Or, Apple sells the XR at $499, which I think for some folks could be a better
deal. It gets you a more modern form factor, should have a better camera, and
will definitely have better battery life than the SE under heavy load. Also,
in my opinion, the gesture-based system found on iPhone X-style iPhones is
greatly superior to home button equipped iPhones.

The XR (or the 11) is on the larger side, though. The best thing that Apple
sells that’s as small as possible is the iPhone 11 Pro. You could pick up an
Xs or X instead to save money - but the 11 Pro has much better battery life
than those. Still, all options will get you to the end of the day with light
usage.

Don’t forget to buy any storage upgrade you need up front. Don’t forget to
check Apple’s own refurbished store, which sells devices that are essentially
new with the same warranty at a discount.

I don’t even think Android is a decent consideration for what you want unless
you specifically shop for something that works well with custom ROMs. Android
software support is just too short. And it really sounds like you want a phone
that doesn’t eat up your time with tinkering and tweaking, Apple fits that
bill. And you want to take pictures - with Apple you basically just can’t go
wrong with the cameras. They’re always simple and fast, with unopinionated
results.

For small-ish phones, probably the only decent Android choices are the Sony
Xperia Compact line or the smallest Google Pixel phones. Almost everything
Android is huge. I believe this is due to their poor battery optimization
where every device needs a 4,000 Mah battery just to get through the day.

The Pixel 3A could work for you but it isn’t sold with more than 64GB of
storage and it’s a lot slower than the new iPhone SE.

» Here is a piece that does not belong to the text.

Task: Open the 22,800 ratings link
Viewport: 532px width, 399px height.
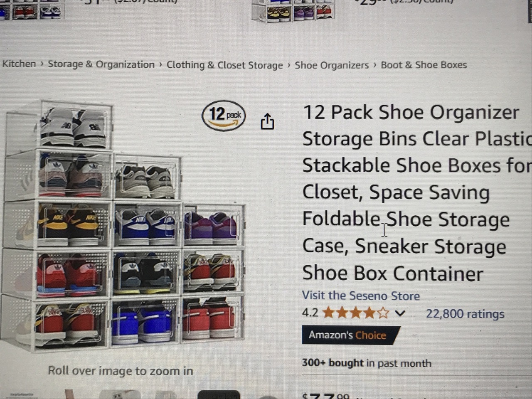Action: click(465, 313)
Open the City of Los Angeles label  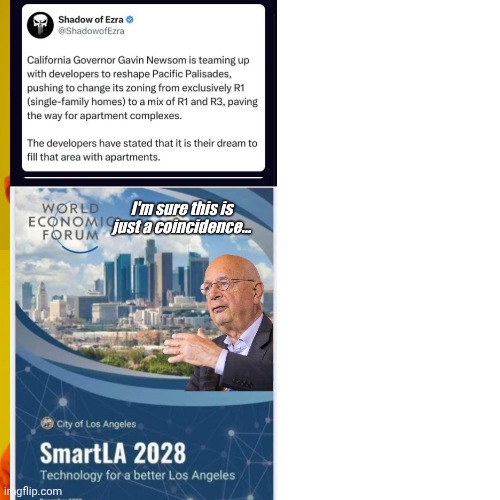(96, 424)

Apple will get you at least 5 years of software updates (which is on an
increasing trend) with their phones since their release date. They have a high
resale value and migrating from one to another is a breeze. Even when you lose
software updates, the App Store and most apps continue to work for a long
time. Apple even recently patched FaceTime so that it wouldn’t break iOS 9
compatibility (which is 4 versions ago). In contrast, the original Pixel just
lost software updates, while its Apple contemporaries remain supported.

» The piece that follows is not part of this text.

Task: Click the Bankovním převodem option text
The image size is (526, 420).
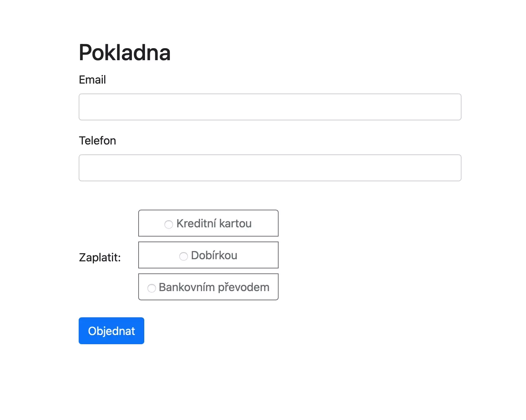Action: point(214,287)
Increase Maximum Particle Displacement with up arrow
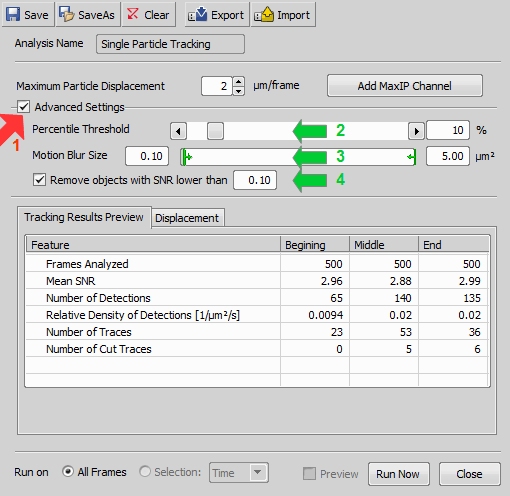The height and width of the screenshot is (496, 510). tap(238, 81)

While the idea of owning a long-lasting phone like a ThinkPad is appealing, I
don’t really think it ends up making a lot of practical sense just given the
fact that phones aren’t really sold that way. I think that, on an economic
level, the best way to have a reliable supported phone at all times might be
to simply buy Apple’s 2 year old phone every year, and then sell it the next
year in favor whatever the next 2 year old phone is. If you do it that way you
essentially avoid the frontal depreciation and you’re probably spending $100 a
year or less on a phone after you sell the old one, and never losing software
support or running with a busted up phone.